[What this task involves]: Turn the paragraph of the passage below that begins "In 2007 she returned" into a short bulleted list that keeps its main facts.

[Provided passage]:
-*-*-
The semester home and summer were absolutely wonderful. One month was just herself and eight of her siblings taking care of themselves. The rest was being all together, finishing up the year-long Spanish and German textbooks and working on the house. She was particularly proud of the hundreds of nails and screws that finally secured the garage roof beams. Her older sister graduated and landed a posh job, which made her even prouder.

Fall '05 was back to school and back to both jobs. Spring '05 was off to the great study abroad adventure which she'd never actually believed would happen. She had started the triple language major knowing that she wanted to study languages, not study abroad. Those semesters abroad proved one thing - if a home schooled country girl homebody could go study in France and Argentina, anyone could do almost anything. (After most of the year abroad, she contemplated finding a way to require every U.S. college student to spend a minimum of three months overseas in order to graduate.)

In 2007 she returned for one more semester at school, ending up with three nice positions - the sole assistant at the Language Department, an ESL instructional assistant at the high school, and a babysitter. She was especially proud of that last one. However, the number of lines filled in her day planner convinced her that humans were not meant to live on full schedules.

There were several exciting times in that memorable last semester, such as when they declared her four credits short of graduating, or informed her after graduation that her loan repayment grace period had been used up during the semester off. But a little help quickly cleared these details away.

So there it went. A B.A. in seven semesters, five of them on campus. Only 2 Bs in her entire college career.

Now there are a couple of ways to list college career accomplishments. Some people would write up all the honors, awards, and participations.

But, when asked, she provided the following two:

-The semester home - an opportunity to help her family and get her student mothering/household-running experience
-The two semesters abroad - opportunities to study in France and Argentina, meet new people, and add more dimensions to life

She did say that if she could do it over again in an ideal world, she would concentrate solely on studies, thinking, and discussions, with absolutely no work or participations of any kind.

[The author, somewhat tired of talking about herself, begs you to excuse her for writing this up in the third person.]

Saturday, May 26, 2007

What does it mean?

Congratulations to Hannah, who just graduated from high school! (the younger sister of the family I live with)
-*-*-
[Data section]:
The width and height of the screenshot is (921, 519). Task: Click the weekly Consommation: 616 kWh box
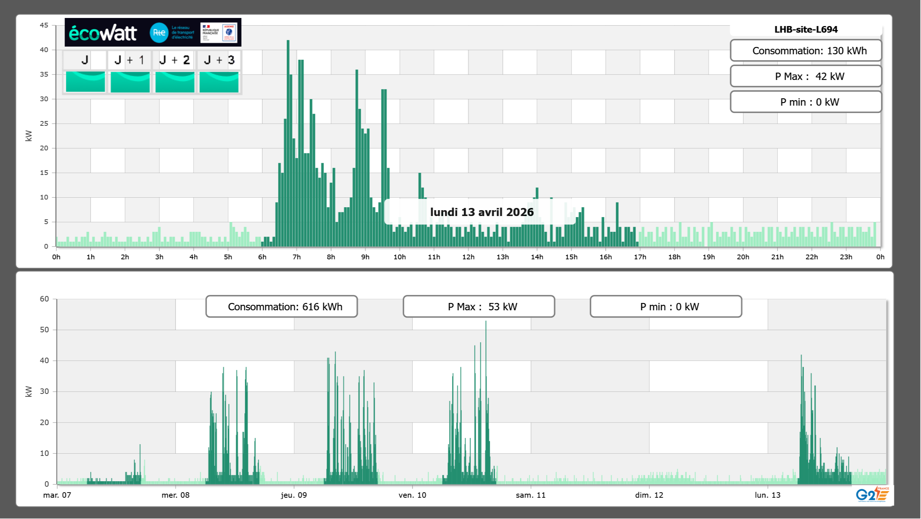coord(282,307)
-*-*-
[Answer]:
- In 2007 she went back for one more semester at school.
- She held three positions: sole assistant at the Language Department, ESL instructional assistant at the high school, and babysitter.
- She was especially proud of the babysitting job.
- Her crowded day planner convinced her that humans were not meant to live on full schedules.